Sunday, August 12, 2012

End of Week 9


The last few weeks of the Body for Life program have moved along very quickly. We continue to improve each day finding new, healthier, tastier foods to eat and improving our form on our exercises. Our bodies have changed for the better. We have more energy, better posture, and general strength to do more. We've trained our minds to push through challenges in the workouts daily. This translates to daily challenges of house cleaning, work, spiritual challenges, etc. Needless to say, it has been a really good experience so far and well worth the effort of making the time, planning ahead, and putting the extra money into it. A wise investment.

I don't have much to share about this past week. One thing that stands out though is the whole mind over body thing. I'm sure it won't sound very appealing but I really look forward to the opportunity to push myself. In the beginning, not so much. But now I know that I better myself and make myself stronger when I push passed what I think my body can handle. There's an incredible sense of accomplishment when it happens. I remember when I was in Cross Country in high school and college I would usually dread the hard workouts and competition. Even though I did pretty good, it was really hard and painful. A big difference I notice now is that I'm recovered, energized, and ready for each workout. The meal plan makes a huge difference.

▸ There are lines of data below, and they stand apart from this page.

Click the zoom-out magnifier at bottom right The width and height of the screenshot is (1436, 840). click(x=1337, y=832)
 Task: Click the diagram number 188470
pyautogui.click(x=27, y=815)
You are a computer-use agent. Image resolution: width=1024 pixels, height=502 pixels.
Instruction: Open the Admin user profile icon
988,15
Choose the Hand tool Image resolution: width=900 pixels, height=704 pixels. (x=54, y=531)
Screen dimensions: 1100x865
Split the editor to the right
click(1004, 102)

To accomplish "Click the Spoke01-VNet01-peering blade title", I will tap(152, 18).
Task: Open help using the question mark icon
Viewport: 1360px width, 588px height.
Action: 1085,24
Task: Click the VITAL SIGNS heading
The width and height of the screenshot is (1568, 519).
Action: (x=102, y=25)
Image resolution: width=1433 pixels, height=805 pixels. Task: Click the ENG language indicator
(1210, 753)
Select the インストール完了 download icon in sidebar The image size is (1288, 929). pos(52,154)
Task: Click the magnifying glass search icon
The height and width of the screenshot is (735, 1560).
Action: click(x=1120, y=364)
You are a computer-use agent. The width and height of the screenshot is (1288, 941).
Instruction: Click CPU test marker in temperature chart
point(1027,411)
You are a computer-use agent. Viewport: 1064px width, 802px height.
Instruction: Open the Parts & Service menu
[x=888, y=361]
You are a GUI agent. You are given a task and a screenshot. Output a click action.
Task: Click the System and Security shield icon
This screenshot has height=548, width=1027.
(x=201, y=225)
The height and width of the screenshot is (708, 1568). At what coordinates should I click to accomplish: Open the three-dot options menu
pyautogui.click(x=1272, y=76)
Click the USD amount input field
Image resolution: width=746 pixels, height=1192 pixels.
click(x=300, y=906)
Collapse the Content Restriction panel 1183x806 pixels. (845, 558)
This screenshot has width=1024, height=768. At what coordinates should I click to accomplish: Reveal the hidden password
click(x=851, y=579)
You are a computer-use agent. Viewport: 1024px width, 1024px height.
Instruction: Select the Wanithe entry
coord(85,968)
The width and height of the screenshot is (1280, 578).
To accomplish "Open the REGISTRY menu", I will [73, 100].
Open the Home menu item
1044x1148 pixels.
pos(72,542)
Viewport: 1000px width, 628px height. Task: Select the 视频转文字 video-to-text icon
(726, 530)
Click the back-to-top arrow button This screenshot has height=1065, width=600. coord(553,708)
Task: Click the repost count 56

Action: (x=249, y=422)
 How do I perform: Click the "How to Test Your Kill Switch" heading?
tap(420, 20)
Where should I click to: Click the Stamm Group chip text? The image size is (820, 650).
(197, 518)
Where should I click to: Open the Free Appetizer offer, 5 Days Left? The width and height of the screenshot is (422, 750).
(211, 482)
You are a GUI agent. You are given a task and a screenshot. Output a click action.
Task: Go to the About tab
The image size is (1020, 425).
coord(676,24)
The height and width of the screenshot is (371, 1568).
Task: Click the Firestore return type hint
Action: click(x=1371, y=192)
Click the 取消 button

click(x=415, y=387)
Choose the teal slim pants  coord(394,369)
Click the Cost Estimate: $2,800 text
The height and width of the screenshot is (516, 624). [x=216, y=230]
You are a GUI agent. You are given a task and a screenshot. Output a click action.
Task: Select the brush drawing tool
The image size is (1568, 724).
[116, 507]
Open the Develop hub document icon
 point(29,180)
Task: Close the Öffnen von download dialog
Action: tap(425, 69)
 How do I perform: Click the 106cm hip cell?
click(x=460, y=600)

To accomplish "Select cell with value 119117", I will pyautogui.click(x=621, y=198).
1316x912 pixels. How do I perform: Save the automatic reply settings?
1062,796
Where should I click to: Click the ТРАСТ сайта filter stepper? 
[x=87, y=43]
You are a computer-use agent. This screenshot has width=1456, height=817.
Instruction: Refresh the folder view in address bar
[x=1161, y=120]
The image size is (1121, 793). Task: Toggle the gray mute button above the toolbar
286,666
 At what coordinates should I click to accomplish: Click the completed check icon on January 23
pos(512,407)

Thought I'd share an example of a workout and meal plan from this past week


You'll notice in the intensity levels, I don't always reach a 10.  A 10 means you are pushing passed what you think you can do.  You should be able to say that there was no way you could have done anymore repetitions.  It's very hard to do.  I only hit 3 of the 5 tens for this particular day.  It's very hard to get a 10 on every exercise because of the amount of focus it takes.  I'm pretty hard on myself too so it's hard for me to give myself a 10.  You can also see my notes and side comments about my form.  I always write down questions I have and problems I'm having so I can research them and do better the next time.


Some of my abbreviations and symbols might not make sense so I'll try to clarify.  The P & C on the Eating page are for Protein and Carbs so I could count them and make sure I got enough portions.  I used quotations in the Actual column if I ate what I planned.  Myo is the Myoplex protein drink that we have after every workout.  Multi and Fish Oil are vitamins.